🤖 AI Summary
To address noise and blur in license plate images caused by adverse weather, low illumination, and high-speed motion in traffic surveillance, this paper proposes the Vertical Residual Autoencoder (VRAE), a lightweight, real-time enhancement model tailored for license plate regions. VRAE introduces an input-aware feature injection mechanism at each encoding layer to preserve structural details and facilitate gradient flow, and employs vertical residual connections to improve multi-scale feature reuse efficiency.
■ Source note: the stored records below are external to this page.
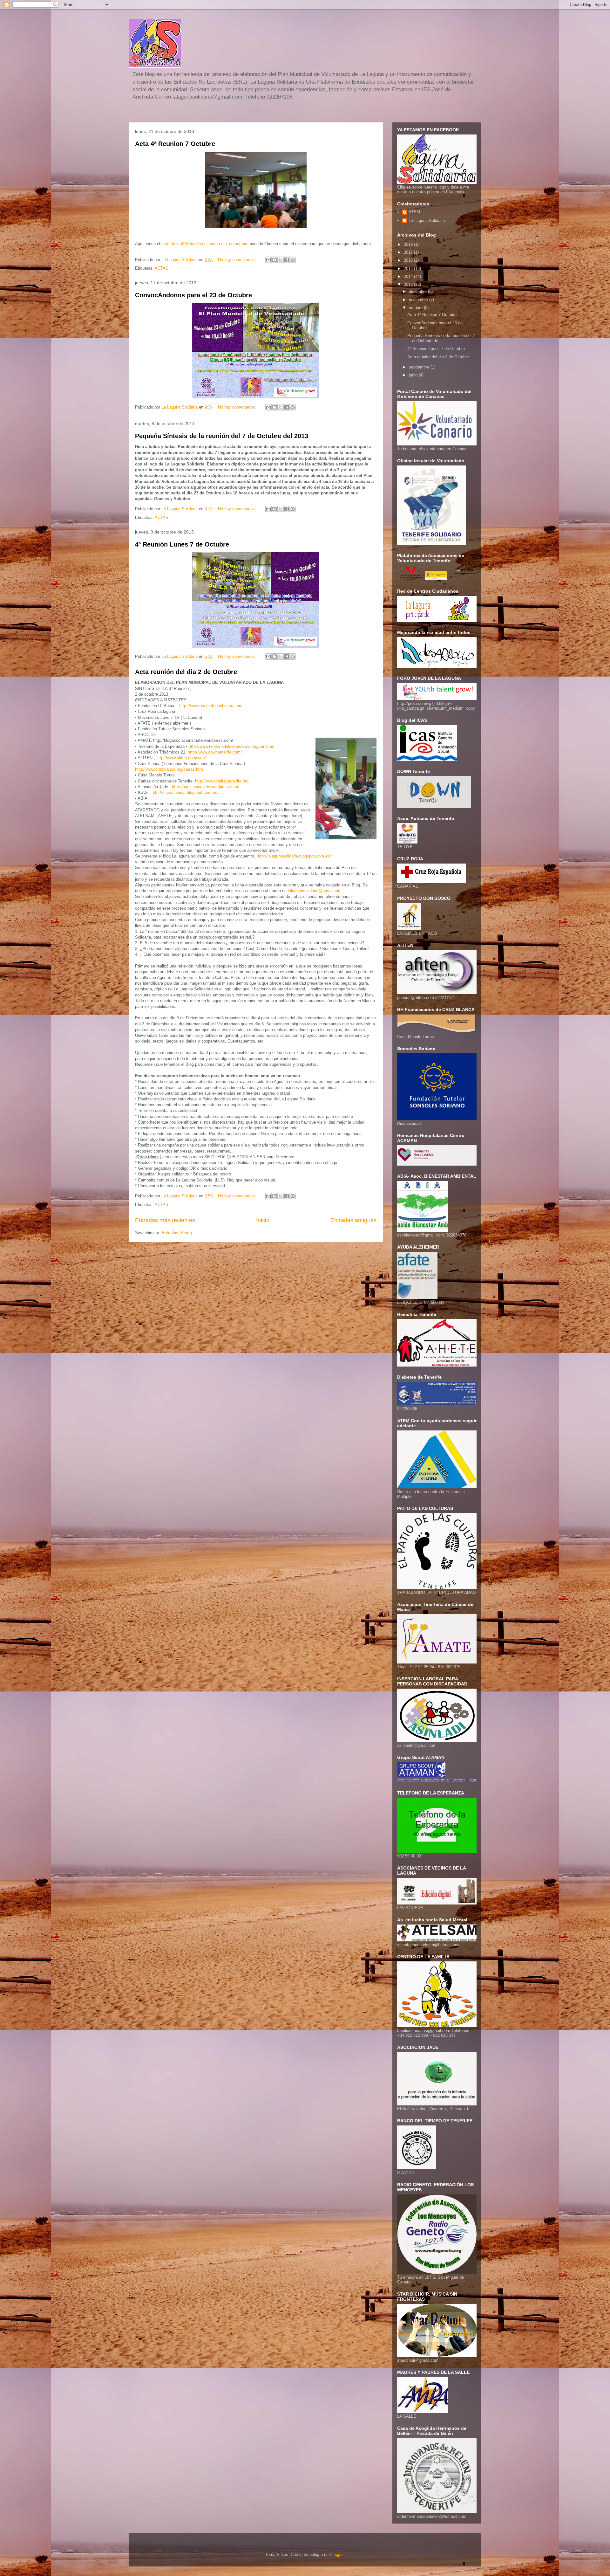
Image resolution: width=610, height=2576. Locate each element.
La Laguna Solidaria (427, 220)
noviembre (419, 299)
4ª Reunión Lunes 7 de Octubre (182, 544)
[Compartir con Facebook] (286, 260)
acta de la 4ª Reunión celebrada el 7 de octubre (205, 243)
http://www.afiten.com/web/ (181, 757)
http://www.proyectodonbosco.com (210, 705)
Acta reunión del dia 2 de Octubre (186, 671)
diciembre (418, 291)
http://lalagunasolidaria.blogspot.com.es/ (294, 856)
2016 (409, 260)
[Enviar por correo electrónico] (268, 260)
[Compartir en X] (280, 260)
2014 (409, 276)
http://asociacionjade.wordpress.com (205, 786)
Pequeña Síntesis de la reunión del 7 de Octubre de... (441, 338)
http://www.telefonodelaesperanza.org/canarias (231, 746)
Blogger (336, 2554)
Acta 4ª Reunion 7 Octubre (175, 143)
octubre (416, 307)
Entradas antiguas (353, 1220)
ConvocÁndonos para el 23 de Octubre (193, 295)
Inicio (262, 1220)
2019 (409, 244)
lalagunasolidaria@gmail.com (315, 890)
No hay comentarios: (237, 259)
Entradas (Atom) (177, 1232)
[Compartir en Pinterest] (292, 260)
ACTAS (161, 268)
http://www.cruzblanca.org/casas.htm (169, 769)
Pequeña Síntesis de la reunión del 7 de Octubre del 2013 (221, 435)
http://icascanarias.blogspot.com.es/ (185, 792)
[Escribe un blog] (274, 260)
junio (414, 375)
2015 (409, 268)
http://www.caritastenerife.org (221, 781)
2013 (409, 284)
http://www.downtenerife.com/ (215, 752)
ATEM (414, 212)
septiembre (419, 367)
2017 (409, 252)
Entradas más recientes (165, 1220)
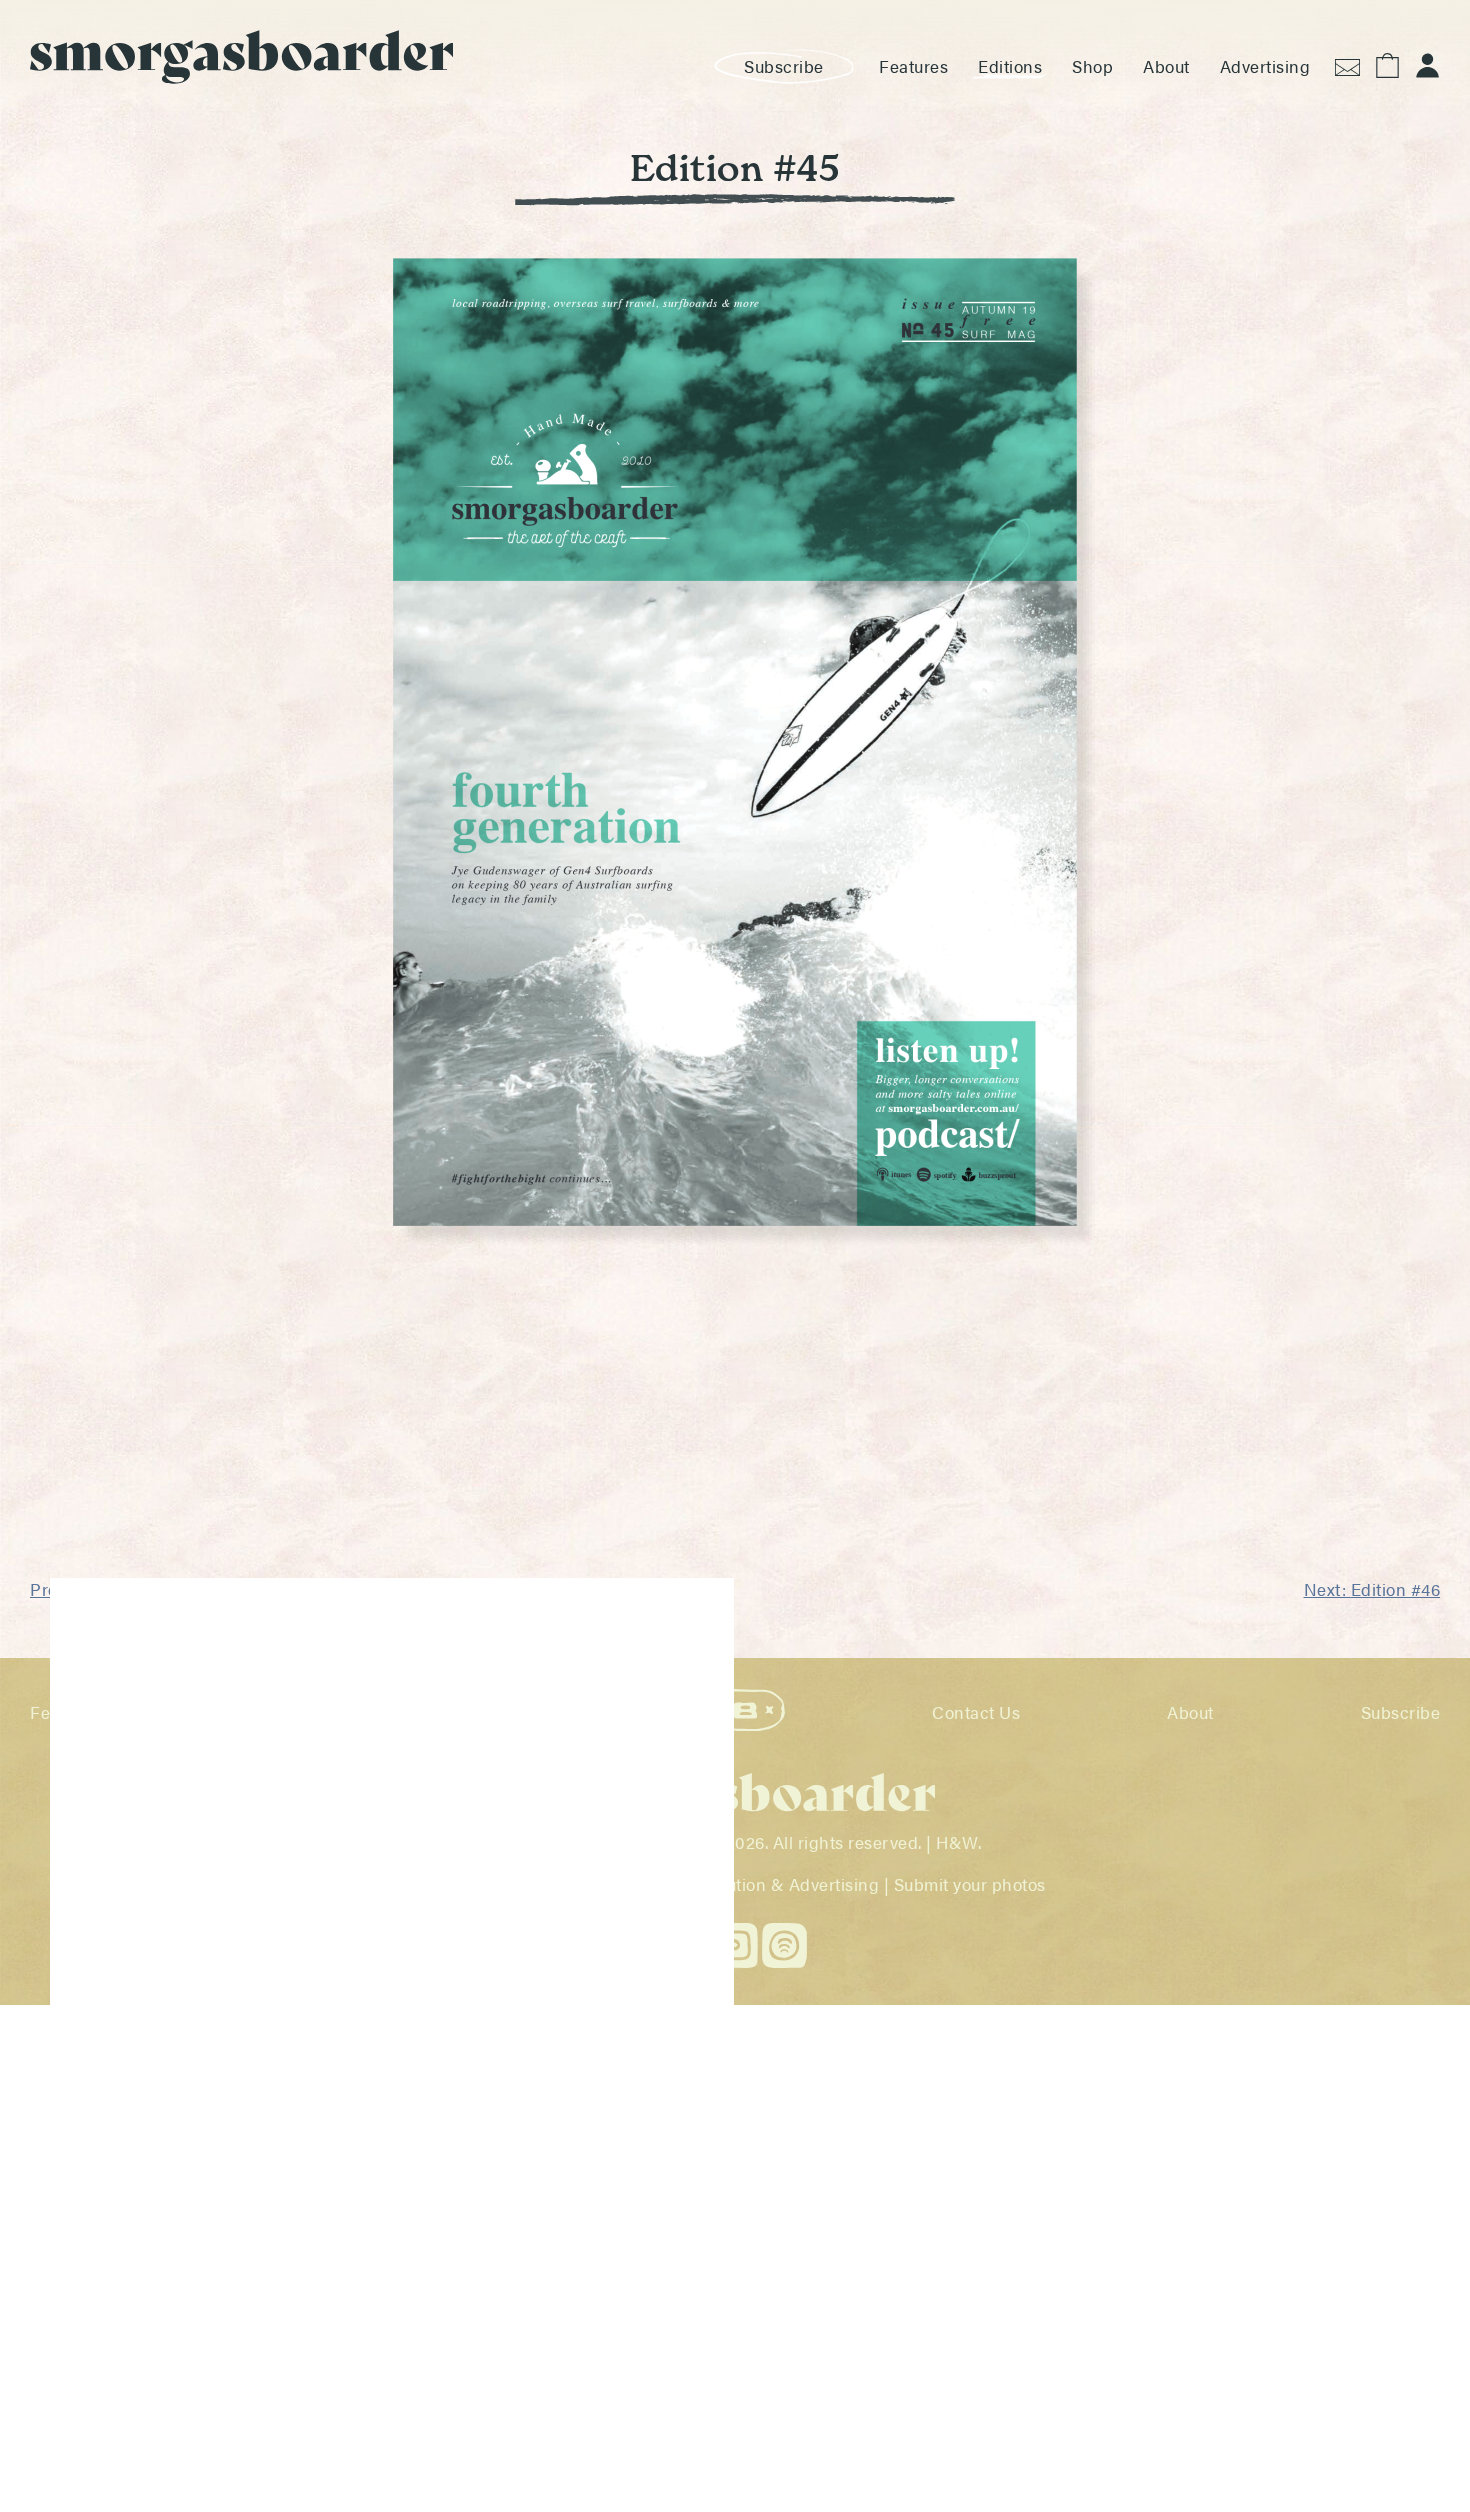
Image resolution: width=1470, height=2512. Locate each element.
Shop (1092, 66)
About (1166, 66)
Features (913, 66)
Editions (1010, 66)
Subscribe (784, 66)
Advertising (1265, 66)
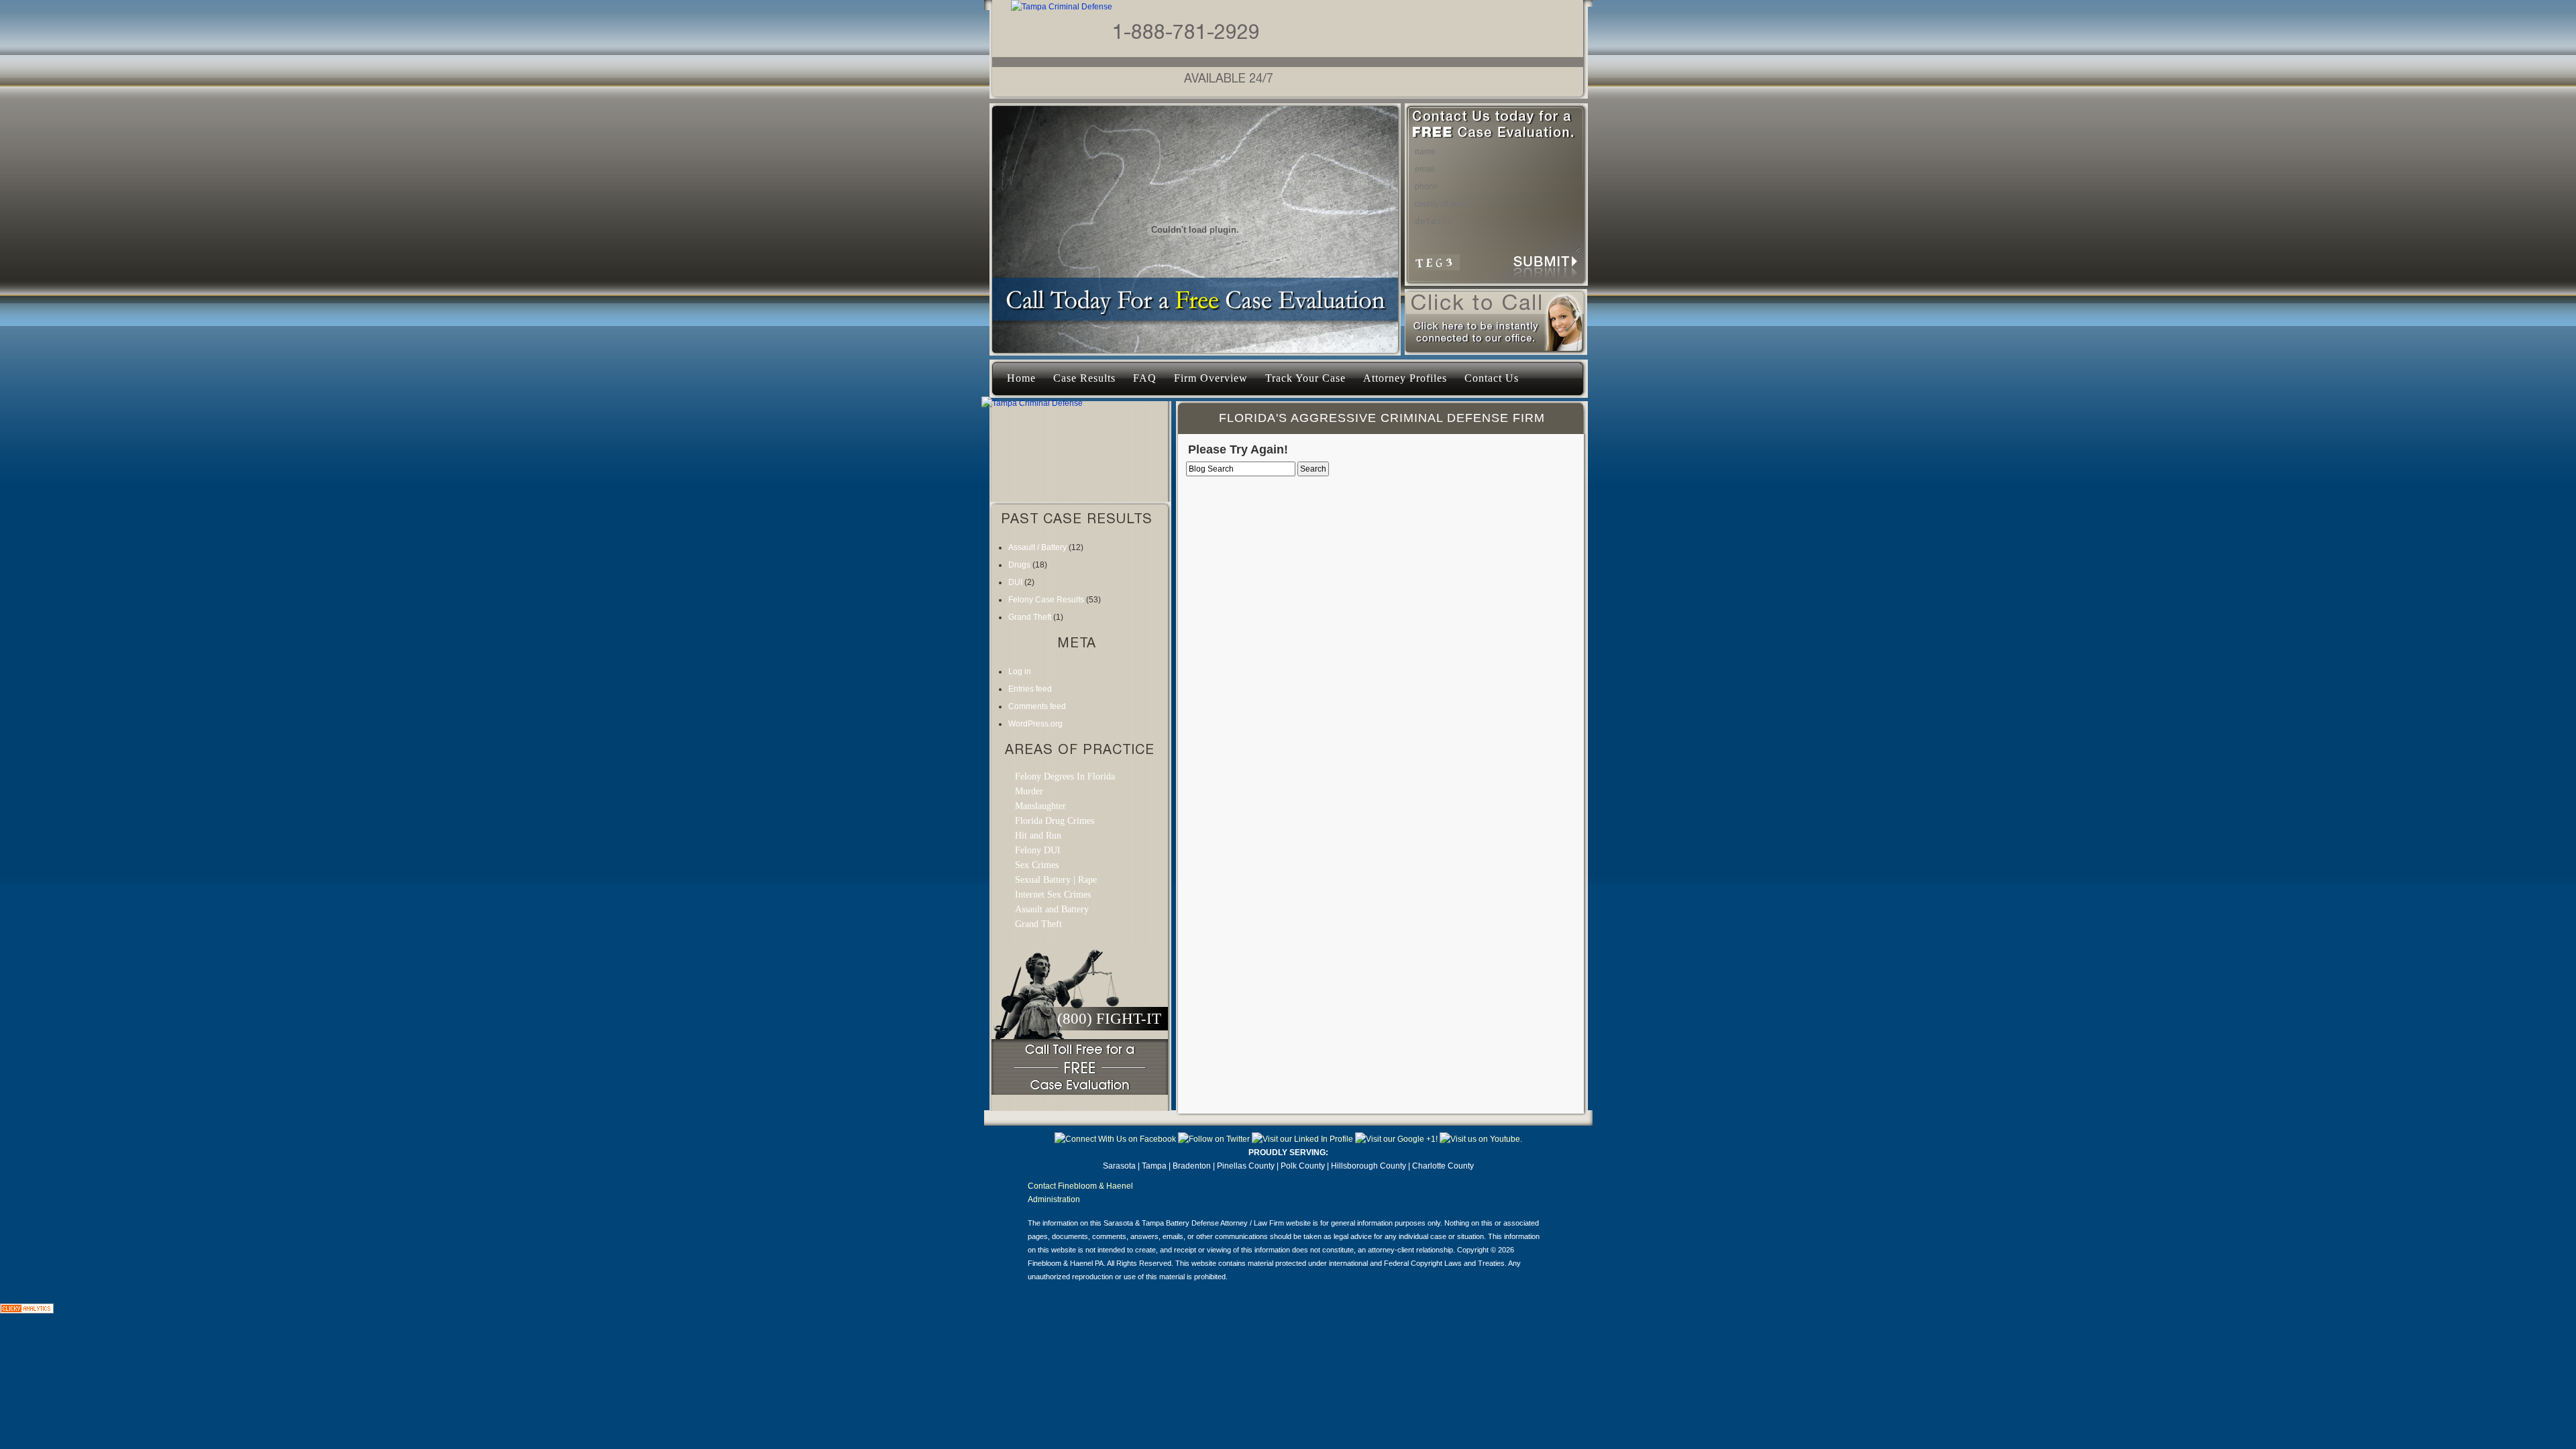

Evaluated on a vehicle image dataset, VRAE achieves approximately 20% higher PSNR, 50% lower NMSE, and 1% improvement in SSIM compared to conventional autoencoders, GANs, and flow-based methods—while increasing parameter count by only 1%. These results demonstrate VRAE’s superior balance between restoration accuracy and computational efficiency for real-time license plate enhancement.
📝 Abstract
In real-world traffic surveillance, vehicle images captured under adverse weather, poor lighting, or high-speed motion often suffer from severe noise and blur. Such degradations significantly reduce the accuracy of license plate recognition systems, especially when the plate occupies only a small region within the full vehicle image. Restoring these degraded images a fast realtime manner is thus a crucial pre-processing step to enhance recognition performance. In this work, we propose a Vertical Residual Autoencoder (VRAE) architecture designed for the image enhancement task in traffic surveillance. The method incorporates an enhancement strategy that employs an auxiliary block, which injects input-aware features at each encoding stage to guide the representation learning process, enabling better general information preservation throughout the network compared to conventional autoencoders. Experiments on a vehicle image dataset with visible license plates demonstrate that our method consistently outperforms Autoencoder (AE), Generative Adversarial Network (GAN), and Flow-Based (FB) approaches. Compared with AE at the same depth, it improves PSNR by about 20%, reduces NMSE by around 50%, and enhances SSIM by 1%, while requiring only a marginal increase of roughly 1% in parameters.